## Study material
__________
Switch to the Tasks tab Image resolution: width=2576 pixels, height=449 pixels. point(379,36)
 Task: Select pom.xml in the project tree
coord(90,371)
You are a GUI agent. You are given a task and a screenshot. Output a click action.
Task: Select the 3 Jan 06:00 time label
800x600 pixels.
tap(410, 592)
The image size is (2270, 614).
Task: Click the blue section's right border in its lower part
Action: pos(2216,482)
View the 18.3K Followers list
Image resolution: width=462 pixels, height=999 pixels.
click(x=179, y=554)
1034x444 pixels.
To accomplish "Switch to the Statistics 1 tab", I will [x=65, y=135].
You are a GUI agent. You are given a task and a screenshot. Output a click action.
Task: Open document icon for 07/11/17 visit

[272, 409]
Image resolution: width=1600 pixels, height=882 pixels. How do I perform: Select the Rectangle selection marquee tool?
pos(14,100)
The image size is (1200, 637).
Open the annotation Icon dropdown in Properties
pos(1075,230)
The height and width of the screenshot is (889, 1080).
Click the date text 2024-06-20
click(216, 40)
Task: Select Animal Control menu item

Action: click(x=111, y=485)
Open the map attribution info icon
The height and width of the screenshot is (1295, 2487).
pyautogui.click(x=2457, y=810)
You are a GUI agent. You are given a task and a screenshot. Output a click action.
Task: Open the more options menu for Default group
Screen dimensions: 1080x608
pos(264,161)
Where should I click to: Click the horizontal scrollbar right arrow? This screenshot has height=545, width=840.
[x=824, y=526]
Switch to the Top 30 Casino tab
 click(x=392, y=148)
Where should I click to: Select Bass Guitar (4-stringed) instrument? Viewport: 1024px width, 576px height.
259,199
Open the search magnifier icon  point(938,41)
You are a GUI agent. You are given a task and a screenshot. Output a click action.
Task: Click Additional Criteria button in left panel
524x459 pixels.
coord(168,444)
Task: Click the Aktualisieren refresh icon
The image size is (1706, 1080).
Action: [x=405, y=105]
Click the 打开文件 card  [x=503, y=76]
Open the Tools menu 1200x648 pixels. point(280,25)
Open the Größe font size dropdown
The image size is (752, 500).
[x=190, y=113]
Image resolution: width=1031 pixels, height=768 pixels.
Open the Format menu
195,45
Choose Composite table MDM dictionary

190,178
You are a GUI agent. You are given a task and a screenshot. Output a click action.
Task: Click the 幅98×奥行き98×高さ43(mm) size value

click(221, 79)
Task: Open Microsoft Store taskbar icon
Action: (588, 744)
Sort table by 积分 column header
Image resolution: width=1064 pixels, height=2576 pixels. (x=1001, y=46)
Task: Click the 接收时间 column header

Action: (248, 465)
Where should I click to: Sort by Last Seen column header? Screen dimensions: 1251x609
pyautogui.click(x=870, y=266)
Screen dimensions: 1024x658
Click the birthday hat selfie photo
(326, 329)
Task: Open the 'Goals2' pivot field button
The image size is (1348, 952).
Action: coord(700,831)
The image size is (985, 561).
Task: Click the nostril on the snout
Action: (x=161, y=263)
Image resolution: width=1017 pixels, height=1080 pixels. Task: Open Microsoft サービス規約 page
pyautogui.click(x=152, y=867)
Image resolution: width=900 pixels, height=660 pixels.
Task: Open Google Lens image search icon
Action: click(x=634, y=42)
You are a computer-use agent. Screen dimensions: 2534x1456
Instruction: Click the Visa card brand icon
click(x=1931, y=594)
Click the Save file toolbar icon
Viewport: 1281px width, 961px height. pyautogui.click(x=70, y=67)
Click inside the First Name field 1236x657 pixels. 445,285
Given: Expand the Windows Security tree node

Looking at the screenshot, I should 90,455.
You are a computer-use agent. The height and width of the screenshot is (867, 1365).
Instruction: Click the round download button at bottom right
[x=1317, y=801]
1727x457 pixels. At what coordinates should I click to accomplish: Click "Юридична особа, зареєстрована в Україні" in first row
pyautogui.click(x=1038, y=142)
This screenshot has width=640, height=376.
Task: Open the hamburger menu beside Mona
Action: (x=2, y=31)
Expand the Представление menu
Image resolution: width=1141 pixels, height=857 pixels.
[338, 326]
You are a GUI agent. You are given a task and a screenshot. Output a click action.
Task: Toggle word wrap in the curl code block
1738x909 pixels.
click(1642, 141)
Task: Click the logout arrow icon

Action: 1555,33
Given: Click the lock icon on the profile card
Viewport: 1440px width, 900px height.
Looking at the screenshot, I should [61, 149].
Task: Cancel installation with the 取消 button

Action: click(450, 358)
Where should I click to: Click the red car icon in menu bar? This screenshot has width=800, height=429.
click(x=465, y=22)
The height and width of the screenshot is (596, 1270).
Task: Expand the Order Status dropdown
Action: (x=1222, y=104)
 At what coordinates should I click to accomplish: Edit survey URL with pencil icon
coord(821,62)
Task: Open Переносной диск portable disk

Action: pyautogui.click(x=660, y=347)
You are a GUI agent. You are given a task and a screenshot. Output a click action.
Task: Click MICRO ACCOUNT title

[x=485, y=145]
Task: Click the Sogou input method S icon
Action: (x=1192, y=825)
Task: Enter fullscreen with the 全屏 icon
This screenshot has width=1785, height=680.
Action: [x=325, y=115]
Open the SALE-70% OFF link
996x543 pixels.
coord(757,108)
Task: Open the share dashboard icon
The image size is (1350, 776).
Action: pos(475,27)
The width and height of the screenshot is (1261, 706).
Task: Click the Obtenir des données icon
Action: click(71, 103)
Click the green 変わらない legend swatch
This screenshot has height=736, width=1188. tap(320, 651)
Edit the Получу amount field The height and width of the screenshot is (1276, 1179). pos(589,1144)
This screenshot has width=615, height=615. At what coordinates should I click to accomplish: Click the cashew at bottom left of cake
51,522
__________
## What to work on
The first line of the data, the line with "Task: Select the 3 Jan 06:00 time label", and all lines in between are to be copied exactly. Leave out everything else.

## Solution for this problem
Switch to the Tasks tab Image resolution: width=2576 pixels, height=449 pixels. point(379,36)
 Task: Select pom.xml in the project tree
coord(90,371)
You are a GUI agent. You are given a task and a screenshot. Output a click action.
Task: Select the 3 Jan 06:00 time label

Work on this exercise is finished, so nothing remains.